- To do
Present the records from the line containing "Screen dimensions: 540x960" up to and including the line containing "(x=63, y=20)" as a Markdown table with the columns Row and Line, one row per line and blank lines omitted. Leave the pictures out of the answer.

- Items

^^^^

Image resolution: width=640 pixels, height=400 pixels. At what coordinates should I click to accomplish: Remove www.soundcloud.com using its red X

^^^^

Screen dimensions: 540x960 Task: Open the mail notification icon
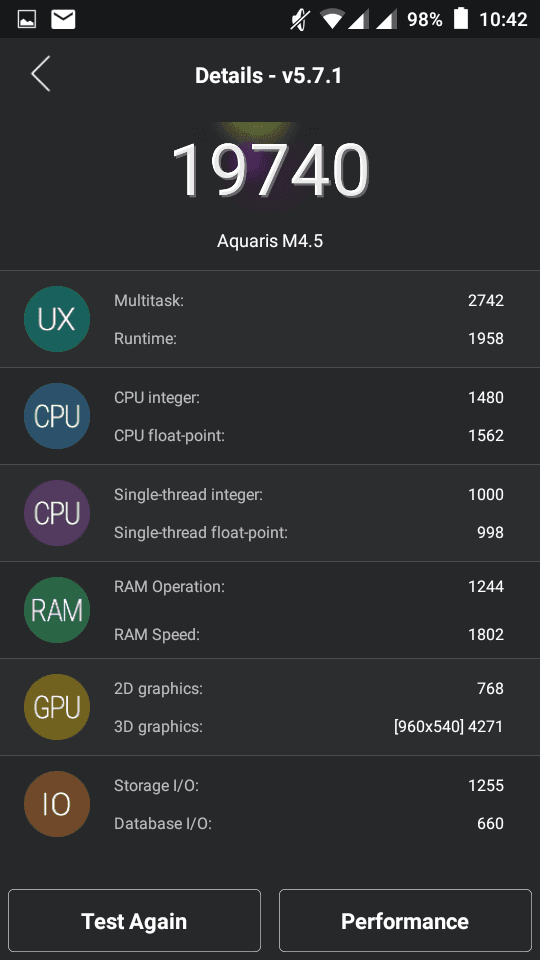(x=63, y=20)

^^^^

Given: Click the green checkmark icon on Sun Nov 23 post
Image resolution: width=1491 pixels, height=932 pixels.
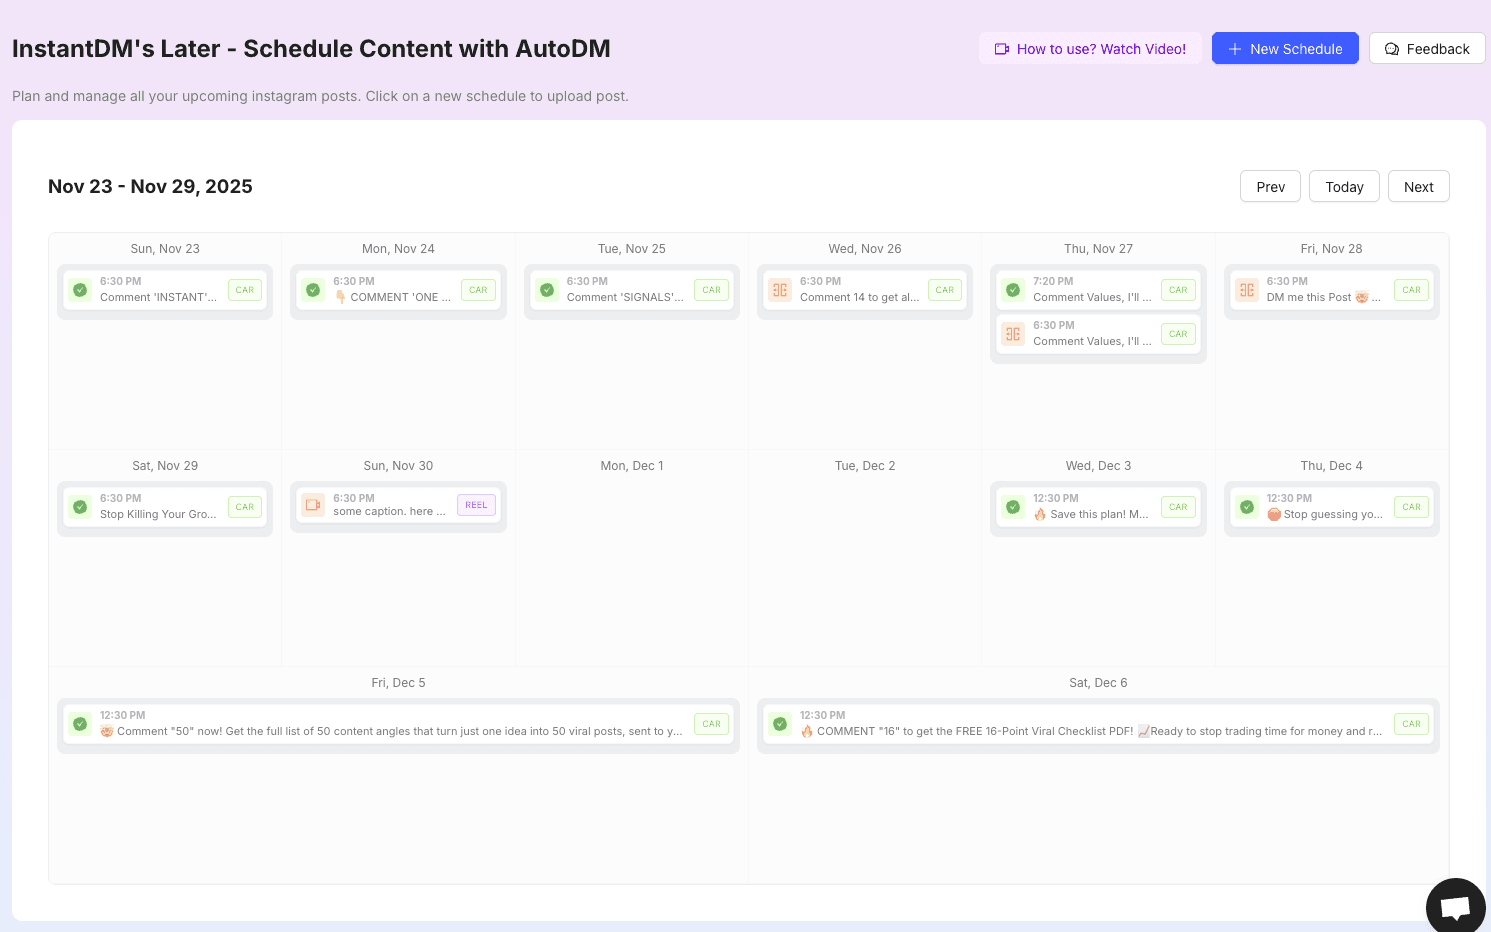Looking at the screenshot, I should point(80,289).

^^^^

- Output for this exercise
| Row | Line |
|---|---|
| 1 | Screen dimensions: 540x960 Task: Open the mail notification icon |
| 2 | (x=63, y=20) |